GenAI tools, like ChatGPT, can be incredibly powerful in the research process for tasks like brainstorming, writing abstracts, or even soliciting feedback on your writing as a form of peer-review.
However, these GenAI tools are not a search engine, and should not be trusted to generate accurate, truthful information.
Artificial Intelligence (AI) can be tricky to define because of its position in the popular imagination, where it is often understood in science fiction as a type of machine that thinks like a human.
This explains why Merriam-Webster provides two definitions for AI:
a branch of computer science dealing with the simulation of intelligent behavior in computers (the technical one)
the capability of a machine to imitate intelligent human behavior (the popular imagination one)

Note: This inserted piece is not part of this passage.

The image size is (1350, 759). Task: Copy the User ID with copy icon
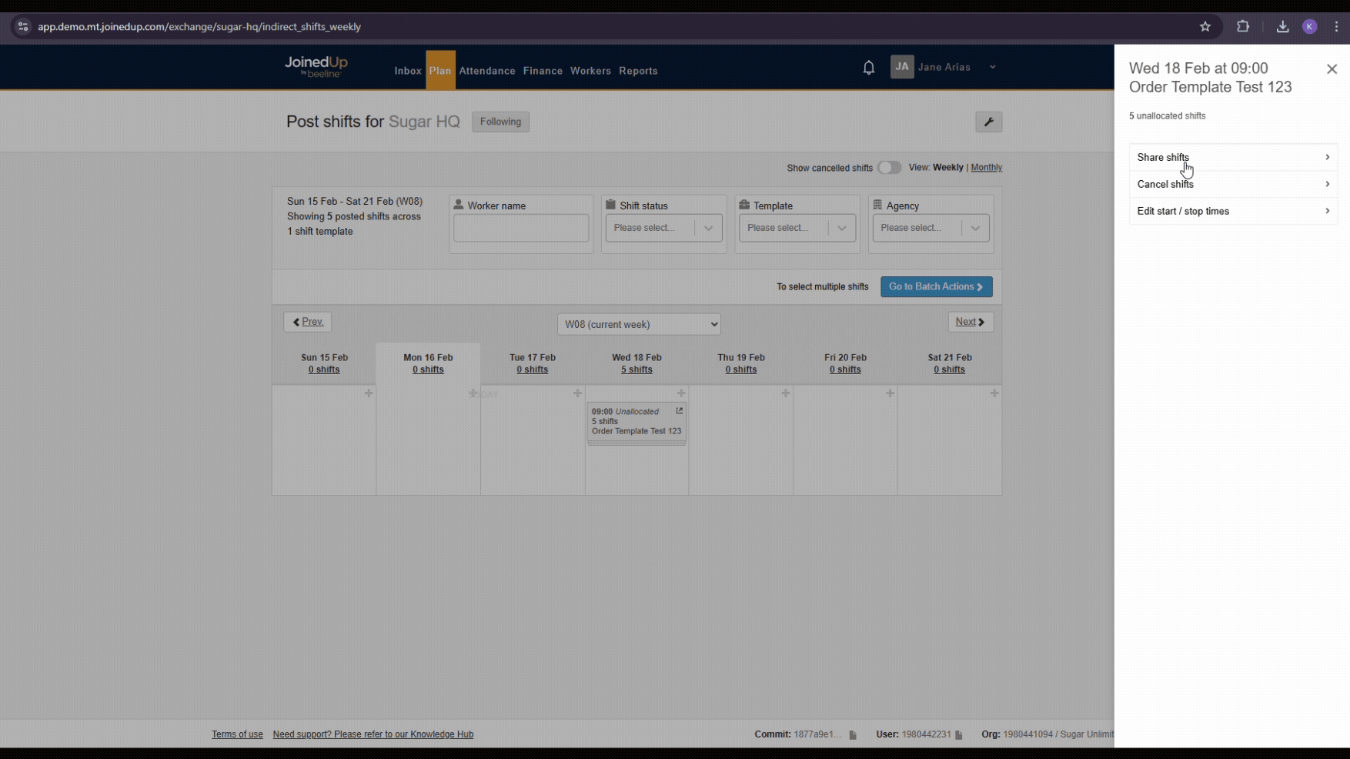coord(959,735)
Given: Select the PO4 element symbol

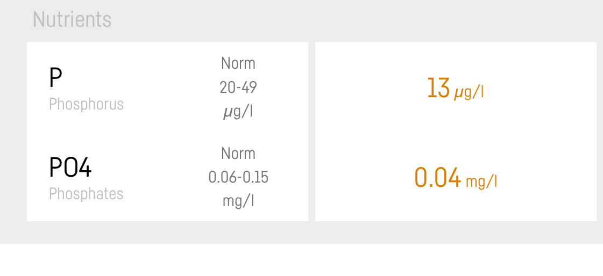Looking at the screenshot, I should click(70, 168).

Within computer science there are different ways of understanding the term “AI”:
General vs. Generative AI:
With regards to the popular idea of “AI,” computer scientists define this as “Artificial general intelligence (AGI),” which is a form of AI that does not yet exist and “would be when an AI system can learn, understand, and solve any problem that a human can.” [Glossary].

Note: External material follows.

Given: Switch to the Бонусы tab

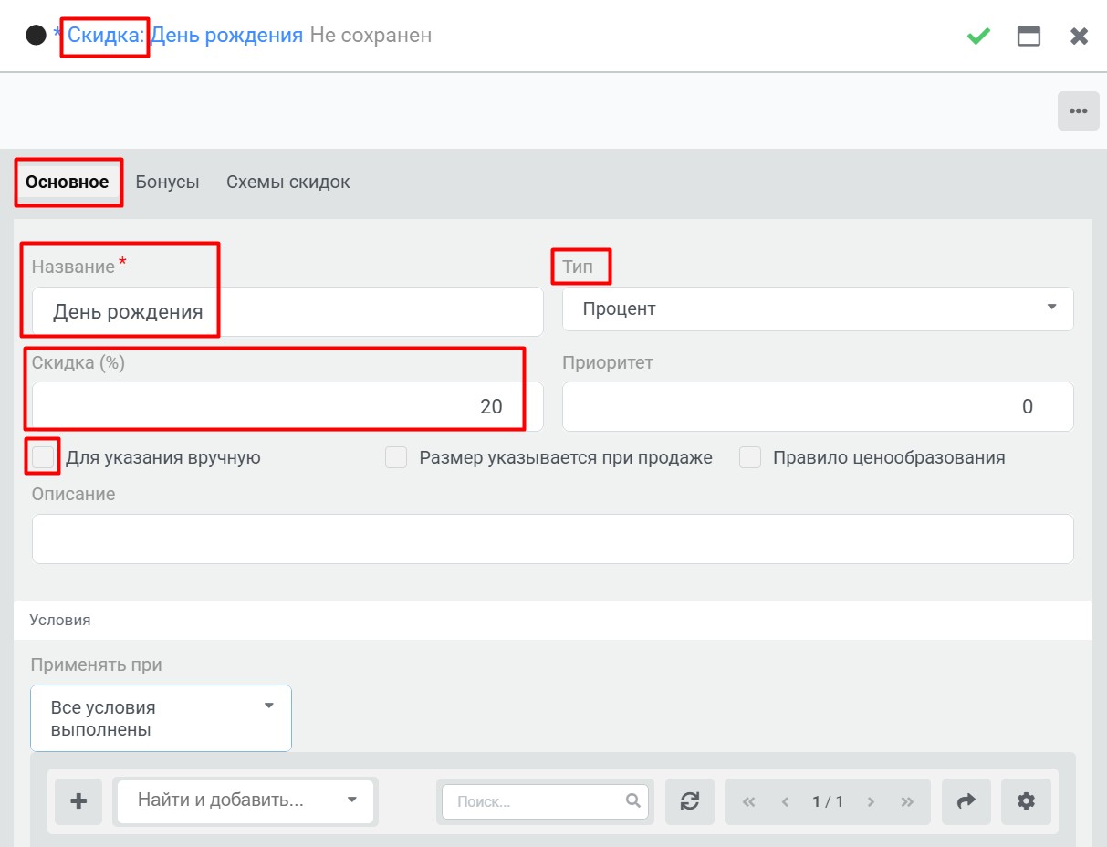Looking at the screenshot, I should point(167,182).
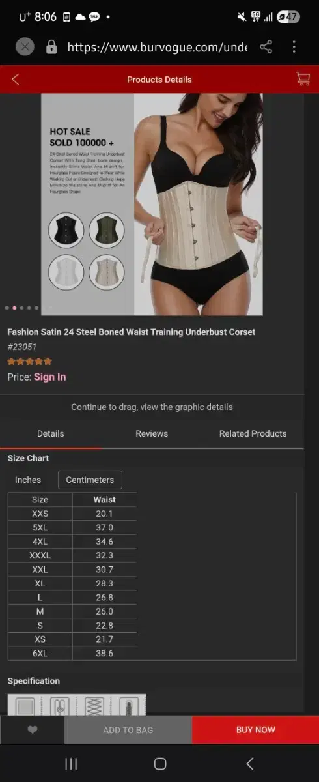Screen dimensions: 319x782
Task: Tap the ADD TO BAG button
Action: coord(128,730)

Generative AI, on the other hand, is simply a system built with a neural network approach to AI, in which content is produced (LLM, text-to-image generators, etc.).
How exactly does generative AI learn? There are three main phases:
Pre-training: Pre-training the model is the initial learning phase, in which an incredible amount of data is used to train the entire foundation of the generative AI model.
Fine-tuning: Fine-tuning is the phase in which humans intervene to help refine the results generated by the neural networks.
Embeddings: In short, an embedding is a method in which a synthetic material generated by the machine is fed back into the neural network in order to fine-tune it.